An Increasing Spiral

I am wildly impatient. When I've decided what to do, when I've clicked a button, I want it to happen now, if not yesterday. If I had a nickel for the number of times I've frozen a computer by clicking on too many things at once, I'd be rich enough to buy a better computer that would go fast enough. So when it comes to my own mental health, my own self-improvement, I have trouble giving myself the time and I space I need and deserve.
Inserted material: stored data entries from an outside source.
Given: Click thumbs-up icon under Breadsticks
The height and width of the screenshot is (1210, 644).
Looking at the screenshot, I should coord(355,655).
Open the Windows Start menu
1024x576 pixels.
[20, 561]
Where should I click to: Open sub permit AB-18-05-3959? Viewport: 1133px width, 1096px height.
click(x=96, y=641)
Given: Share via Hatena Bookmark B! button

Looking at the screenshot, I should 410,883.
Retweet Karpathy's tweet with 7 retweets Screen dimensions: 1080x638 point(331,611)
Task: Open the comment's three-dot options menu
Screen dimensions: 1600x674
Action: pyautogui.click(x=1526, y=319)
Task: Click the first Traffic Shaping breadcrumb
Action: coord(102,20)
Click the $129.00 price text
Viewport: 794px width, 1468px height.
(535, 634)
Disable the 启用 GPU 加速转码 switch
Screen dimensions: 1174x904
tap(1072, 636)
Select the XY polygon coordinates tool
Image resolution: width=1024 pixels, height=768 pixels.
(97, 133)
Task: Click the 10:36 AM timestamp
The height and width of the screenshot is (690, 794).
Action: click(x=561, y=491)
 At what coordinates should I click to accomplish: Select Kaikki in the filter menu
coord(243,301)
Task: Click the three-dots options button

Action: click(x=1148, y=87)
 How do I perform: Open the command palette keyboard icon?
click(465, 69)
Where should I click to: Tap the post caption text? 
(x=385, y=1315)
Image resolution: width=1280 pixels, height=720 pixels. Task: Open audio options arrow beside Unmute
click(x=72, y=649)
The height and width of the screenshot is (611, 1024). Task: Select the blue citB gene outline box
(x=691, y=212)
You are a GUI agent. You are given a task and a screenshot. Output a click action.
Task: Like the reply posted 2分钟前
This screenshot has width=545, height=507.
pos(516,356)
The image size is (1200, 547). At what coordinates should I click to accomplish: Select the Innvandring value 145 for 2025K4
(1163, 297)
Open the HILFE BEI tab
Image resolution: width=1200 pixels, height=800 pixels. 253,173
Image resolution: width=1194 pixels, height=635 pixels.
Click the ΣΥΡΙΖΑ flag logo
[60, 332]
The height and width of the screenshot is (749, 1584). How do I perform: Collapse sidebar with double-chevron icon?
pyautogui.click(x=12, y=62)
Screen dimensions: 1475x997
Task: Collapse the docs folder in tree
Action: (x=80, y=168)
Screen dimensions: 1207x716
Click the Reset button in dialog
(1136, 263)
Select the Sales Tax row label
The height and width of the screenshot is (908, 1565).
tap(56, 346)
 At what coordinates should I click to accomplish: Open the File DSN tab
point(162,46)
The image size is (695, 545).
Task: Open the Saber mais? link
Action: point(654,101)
I can't entirely remember where I read this, but someone once said that recovery isn't a straight line but more of a spiral. Even if it feels like you're back where you started, you're probably still improving in a smaller way you didn't notice at first. While my mind accepts that easily, try telling my heart. It's disheartening, though, isn't it? You'd think that after 10+ years of the same fight I'd have developed stronger muscles. Maybe I have, but damn would it be nice to set my weapons down for a moment. I'm tired.

Depression. What a big word. I don't use it much, and I think maybe it's a bit like Voldemort-- names have power, and unless you're ready to face the enemy, sometimes it's easier to stay a step back. Oh, I'm not depressed, I'm just tired. Feeling down. Having a bad month. Much more approachable that way, isn't it? Much easier to ignore.

It's been a weird, or bad, or down...well, year really. It snuck up on me, because for a while there, things were going so well. Finally, I thought, everything was coming together. A fulfilling job that left me with ample free time to pursue hobbies. A solid group of friends. A budding relationship. Sure, the bad days came, the anxieties jumped out from behind curtains, but I bounced back like those bottom-weighted dolls that refuse to fall over.

So, when things started to roll downhill, I told myself it would be fine. I'd forgotten the signs. No one manned the watchtowers. It came in steps. A breakup that hit harder than expected. Friends moved to different countries. But I put my head down and kept busy, kept working, and ignored the signs telling me that Things Were Not Okay, that they were in fact Getting Worse.

The thing that's always been tough for me about my depression (as if there's only one thing?) is that it's subtle. I've never really felt suicidal or the desire to hurt myself, and half the time I don't even feel exactly what you could call sad. It's more of a cold wet blanket that I can't quite seem to shake off. It's heavy and cumbersome, and the easiest way to ignore it is to just fall asleep under it. It's like the opposite of rose-tinted glasses; it makes everything a bit gray, a bit damp, a bit less exciting. Everything seems harder to do, because even the smallest movement requires so much more effort than usual. I guess the fancy word is apathy.

But apathy is tricky. It feels like exhaustion, and with the way I overwork and overschedule myself, it's normal for me to be tired. To a point. However, when I spent nearly the entire two weeks of my winter vacation in bed doing nothing because even getting up to get dressed seemed like more than I could handle, I knew that something needed to change.

I guess that's part of what this blog is about. What's the buzzword these days? Living mindfully? As much as I'd like to avoid thinking my thoughts and feeling my feelings, in the end, that's what leads to things getting worse than they need to be. It's time to start keeping myself accountable and, like Dumbledore, calling my enemy by its name.